Był hejt na WOŚP
Ponad 94 tys. zł zebrał sztab w Kraśniku, który rozpoczął tegoroczną zbiórkę od tańca zumby. - Były rękodzieła, występy artystyczne. Działo się – przyznaje z uśmiechem Jacek Michalczyk, szef kraśnickiego sztabu WOŚP. Jak dodaje: - Mimo tego hejtu, to bardzo fajnie to przebiegło. Mieliśmy nawet do licytowania zegarek burmistrza, taki oldscholoowy.
Okazało się jednak, że nie wszyscy wolontariusze - 200 osób - mogli bezpiecznie kwestować. - Zdarzały się wulgarne słowa skierowane do naszych wolontariuszy - mówi szef sztabu. I dodaje: - Przed każdym finałem wolontariusze mają odprawę w sztabie. W przypadku jakiejkolwiek agresji, jest sugestia by reagować uśmiechem i dobrym słowem.
Z czego wynika hejt? - Przede wszystkim z niewiedzy. WOŚP szczegółowo się rozlicza. Są rozliczenia dostępne na stronach internetowych, ale później jest dodatkowo wynajęta firma audytowa zewnętrzna, która przeprowadza kontrole, by było wszystko czyste i przejrzyste – przyznaje Michalczyk.

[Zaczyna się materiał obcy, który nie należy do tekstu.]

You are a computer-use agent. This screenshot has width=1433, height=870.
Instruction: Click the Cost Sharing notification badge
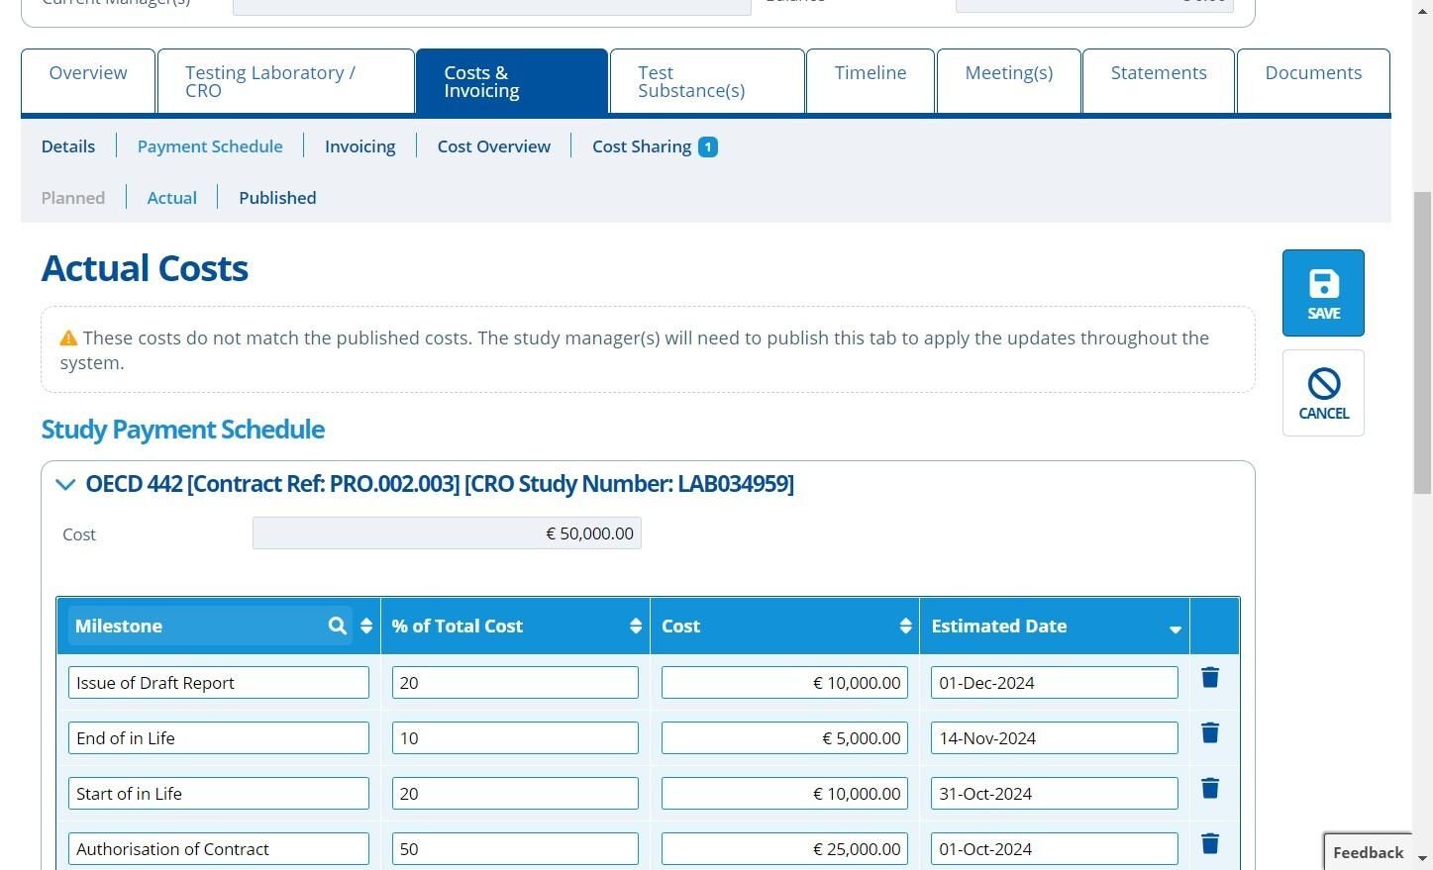click(707, 147)
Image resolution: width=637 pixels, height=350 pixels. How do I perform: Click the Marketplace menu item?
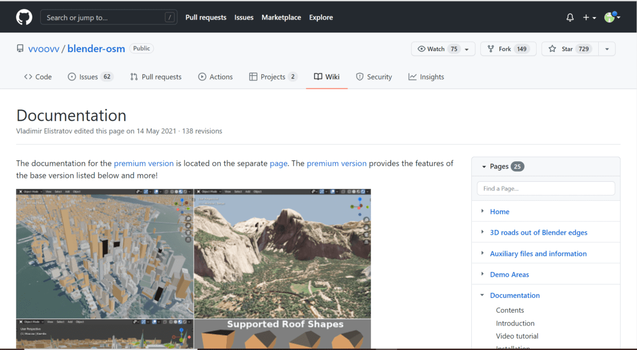(x=281, y=18)
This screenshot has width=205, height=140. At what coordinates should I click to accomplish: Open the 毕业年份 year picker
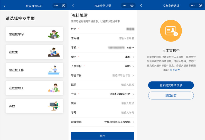point(123,76)
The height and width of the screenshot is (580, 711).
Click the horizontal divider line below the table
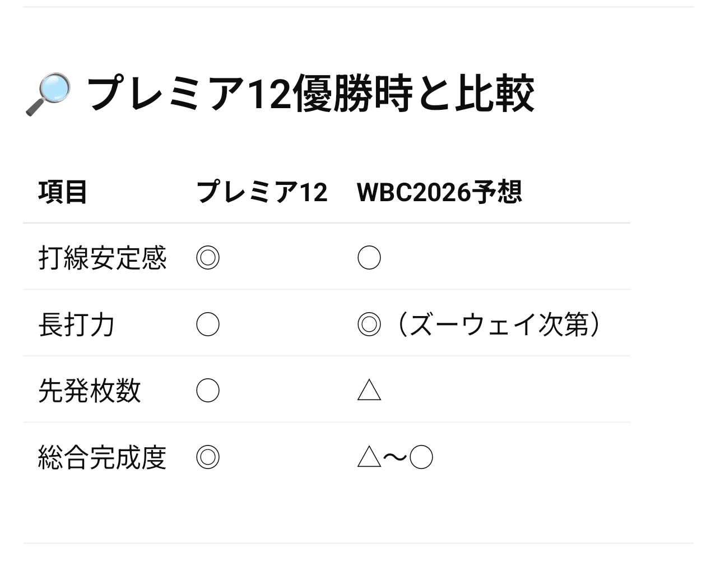point(359,542)
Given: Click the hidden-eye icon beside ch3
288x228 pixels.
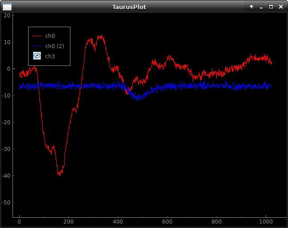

33. Finał WOŚP w stolicy woj. lubelskiego
Od godziny 10 do 20 czekał na mieszkańców szereg atrakcji w Galerii Olimp, w której swoją siedzibę ma sztab Lublin Cartmax. Dlaczego warto się wybrać właśnie tam?
Na wewnętrznej scenie odbywają się występy artystyczne. Pomiędzy nimi można usłyszeć ważne informacje dotyczące tematu hematologii i onkologii dziecięcej. Ale to nie jedyne atrakcje. W 33. Finale WOŚP, udział wzięli również m.in. ratownicy medyczni, policjanci, strażacy i żołnierze, przy których stoiskach nie brakowało odwiedzających.
Nie brakowało również atrakcji dla najmłodszych. A ci najbardziej są zainteresowani torem do driftowania samochodzikami zabawkowymi.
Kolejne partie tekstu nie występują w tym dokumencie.